*Aim of the exercise*.
Read the data below line by line and copy each one with "will" in it.

*Record excerpts*.
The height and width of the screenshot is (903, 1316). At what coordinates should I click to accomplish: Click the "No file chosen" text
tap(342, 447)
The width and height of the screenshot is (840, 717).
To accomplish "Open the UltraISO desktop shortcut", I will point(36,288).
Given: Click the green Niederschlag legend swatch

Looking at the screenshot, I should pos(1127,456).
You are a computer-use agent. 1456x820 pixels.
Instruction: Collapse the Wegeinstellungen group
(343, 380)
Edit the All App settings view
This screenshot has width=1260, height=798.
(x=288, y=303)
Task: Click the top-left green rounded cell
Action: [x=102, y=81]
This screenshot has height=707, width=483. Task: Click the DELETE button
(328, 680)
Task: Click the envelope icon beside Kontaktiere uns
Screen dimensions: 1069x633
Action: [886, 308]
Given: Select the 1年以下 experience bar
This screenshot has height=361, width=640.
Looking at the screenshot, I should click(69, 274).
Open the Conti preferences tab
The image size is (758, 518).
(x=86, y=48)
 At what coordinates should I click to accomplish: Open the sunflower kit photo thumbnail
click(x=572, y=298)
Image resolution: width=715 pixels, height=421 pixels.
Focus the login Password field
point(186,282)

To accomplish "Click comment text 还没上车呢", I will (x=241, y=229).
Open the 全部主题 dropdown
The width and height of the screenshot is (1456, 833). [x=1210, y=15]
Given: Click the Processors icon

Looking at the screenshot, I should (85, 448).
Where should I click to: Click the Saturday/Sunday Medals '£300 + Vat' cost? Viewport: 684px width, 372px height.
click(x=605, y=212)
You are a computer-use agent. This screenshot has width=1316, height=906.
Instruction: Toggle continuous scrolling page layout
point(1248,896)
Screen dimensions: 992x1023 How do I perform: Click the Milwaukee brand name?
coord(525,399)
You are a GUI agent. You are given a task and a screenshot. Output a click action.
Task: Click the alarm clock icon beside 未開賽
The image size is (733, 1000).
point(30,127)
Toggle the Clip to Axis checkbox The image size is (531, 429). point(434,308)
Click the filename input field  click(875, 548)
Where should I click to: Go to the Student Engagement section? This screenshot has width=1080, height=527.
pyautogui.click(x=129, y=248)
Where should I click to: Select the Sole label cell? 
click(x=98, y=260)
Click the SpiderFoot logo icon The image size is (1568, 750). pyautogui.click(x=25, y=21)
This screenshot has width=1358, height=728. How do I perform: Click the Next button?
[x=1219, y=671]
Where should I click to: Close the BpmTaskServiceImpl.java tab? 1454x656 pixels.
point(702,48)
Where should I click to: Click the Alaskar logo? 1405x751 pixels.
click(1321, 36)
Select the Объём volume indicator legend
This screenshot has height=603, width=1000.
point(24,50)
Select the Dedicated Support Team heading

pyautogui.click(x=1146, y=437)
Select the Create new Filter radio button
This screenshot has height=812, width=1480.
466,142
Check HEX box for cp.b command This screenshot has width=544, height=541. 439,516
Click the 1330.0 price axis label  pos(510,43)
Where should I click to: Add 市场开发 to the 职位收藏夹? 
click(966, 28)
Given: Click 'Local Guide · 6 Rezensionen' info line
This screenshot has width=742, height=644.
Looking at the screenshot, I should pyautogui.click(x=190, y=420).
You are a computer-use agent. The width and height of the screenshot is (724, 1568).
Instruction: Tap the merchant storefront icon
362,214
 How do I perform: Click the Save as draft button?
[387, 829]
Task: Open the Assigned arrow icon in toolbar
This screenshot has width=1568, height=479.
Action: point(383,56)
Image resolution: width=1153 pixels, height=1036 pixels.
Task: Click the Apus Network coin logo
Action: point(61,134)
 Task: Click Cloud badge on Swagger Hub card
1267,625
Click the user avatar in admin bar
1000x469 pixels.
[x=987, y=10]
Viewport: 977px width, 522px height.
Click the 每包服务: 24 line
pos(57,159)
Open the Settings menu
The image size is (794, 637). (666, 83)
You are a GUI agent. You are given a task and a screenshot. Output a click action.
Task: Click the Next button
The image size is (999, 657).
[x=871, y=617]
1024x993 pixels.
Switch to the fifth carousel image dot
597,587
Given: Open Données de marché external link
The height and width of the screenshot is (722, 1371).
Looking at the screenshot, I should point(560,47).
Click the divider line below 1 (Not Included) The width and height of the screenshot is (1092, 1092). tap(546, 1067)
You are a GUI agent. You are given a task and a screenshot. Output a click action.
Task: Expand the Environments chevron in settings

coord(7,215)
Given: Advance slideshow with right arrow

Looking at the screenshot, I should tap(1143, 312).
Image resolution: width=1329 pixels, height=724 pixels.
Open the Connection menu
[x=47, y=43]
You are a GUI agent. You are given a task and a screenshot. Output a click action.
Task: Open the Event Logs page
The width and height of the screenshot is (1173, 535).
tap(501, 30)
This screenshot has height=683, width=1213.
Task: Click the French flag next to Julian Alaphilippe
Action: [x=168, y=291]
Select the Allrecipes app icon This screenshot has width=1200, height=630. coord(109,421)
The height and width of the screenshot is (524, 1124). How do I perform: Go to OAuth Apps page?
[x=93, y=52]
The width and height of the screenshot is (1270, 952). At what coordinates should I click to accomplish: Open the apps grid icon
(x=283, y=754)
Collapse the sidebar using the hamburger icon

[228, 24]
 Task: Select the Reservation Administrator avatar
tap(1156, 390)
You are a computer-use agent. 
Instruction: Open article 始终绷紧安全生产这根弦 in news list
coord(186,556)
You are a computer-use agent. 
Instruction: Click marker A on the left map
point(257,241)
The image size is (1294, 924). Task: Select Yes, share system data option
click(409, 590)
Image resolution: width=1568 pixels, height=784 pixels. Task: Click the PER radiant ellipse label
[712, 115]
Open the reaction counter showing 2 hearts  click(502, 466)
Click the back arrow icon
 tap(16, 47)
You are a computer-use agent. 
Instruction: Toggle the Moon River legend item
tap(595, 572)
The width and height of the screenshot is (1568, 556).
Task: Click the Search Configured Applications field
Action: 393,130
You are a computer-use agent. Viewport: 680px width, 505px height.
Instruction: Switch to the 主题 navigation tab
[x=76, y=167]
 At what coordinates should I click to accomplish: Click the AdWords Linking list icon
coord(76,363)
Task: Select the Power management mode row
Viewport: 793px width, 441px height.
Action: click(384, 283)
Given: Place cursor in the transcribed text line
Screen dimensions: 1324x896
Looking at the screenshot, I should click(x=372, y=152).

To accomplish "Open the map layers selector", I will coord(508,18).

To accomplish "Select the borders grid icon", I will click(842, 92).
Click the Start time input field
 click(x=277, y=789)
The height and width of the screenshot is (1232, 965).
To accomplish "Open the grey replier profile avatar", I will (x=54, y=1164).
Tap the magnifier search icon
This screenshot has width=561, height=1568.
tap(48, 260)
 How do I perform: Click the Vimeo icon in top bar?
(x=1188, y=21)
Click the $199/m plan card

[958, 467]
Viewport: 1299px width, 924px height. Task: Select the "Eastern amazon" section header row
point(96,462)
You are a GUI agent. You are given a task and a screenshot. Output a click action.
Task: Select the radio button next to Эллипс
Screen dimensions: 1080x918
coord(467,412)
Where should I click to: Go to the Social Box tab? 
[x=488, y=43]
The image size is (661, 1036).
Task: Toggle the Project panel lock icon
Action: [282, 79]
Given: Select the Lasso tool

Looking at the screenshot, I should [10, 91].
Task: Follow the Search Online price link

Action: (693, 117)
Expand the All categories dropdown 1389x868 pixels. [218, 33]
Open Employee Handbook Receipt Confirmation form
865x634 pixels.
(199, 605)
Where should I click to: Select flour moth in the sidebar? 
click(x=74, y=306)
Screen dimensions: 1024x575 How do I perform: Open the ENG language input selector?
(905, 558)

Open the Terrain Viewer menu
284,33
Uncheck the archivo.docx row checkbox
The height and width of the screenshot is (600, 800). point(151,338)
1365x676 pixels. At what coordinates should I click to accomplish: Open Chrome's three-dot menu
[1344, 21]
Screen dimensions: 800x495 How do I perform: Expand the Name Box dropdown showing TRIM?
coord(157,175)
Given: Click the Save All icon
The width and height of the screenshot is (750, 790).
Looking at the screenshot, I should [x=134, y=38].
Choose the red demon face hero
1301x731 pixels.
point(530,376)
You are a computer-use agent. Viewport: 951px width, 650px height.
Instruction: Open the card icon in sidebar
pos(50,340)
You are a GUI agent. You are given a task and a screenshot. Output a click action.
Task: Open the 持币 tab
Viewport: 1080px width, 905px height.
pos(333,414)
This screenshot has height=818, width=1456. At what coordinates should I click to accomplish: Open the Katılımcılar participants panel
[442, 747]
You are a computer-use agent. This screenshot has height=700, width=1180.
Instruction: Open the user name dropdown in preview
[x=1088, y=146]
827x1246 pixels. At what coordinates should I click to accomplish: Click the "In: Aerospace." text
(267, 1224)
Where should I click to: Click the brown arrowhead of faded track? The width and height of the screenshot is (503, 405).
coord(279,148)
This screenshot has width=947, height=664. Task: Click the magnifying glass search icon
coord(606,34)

*Solution*.
To accomplish "Open the UltraISO desktop shortcut", I will point(36,288).
To accomplish "Click comment text 还没上车呢", I will (x=241, y=229).
To accomplish "Open the map layers selector", I will coord(508,18).
To accomplish "Select the borders grid icon", I will click(842, 92).
To accomplish "Open the grey replier profile avatar", I will (x=54, y=1164).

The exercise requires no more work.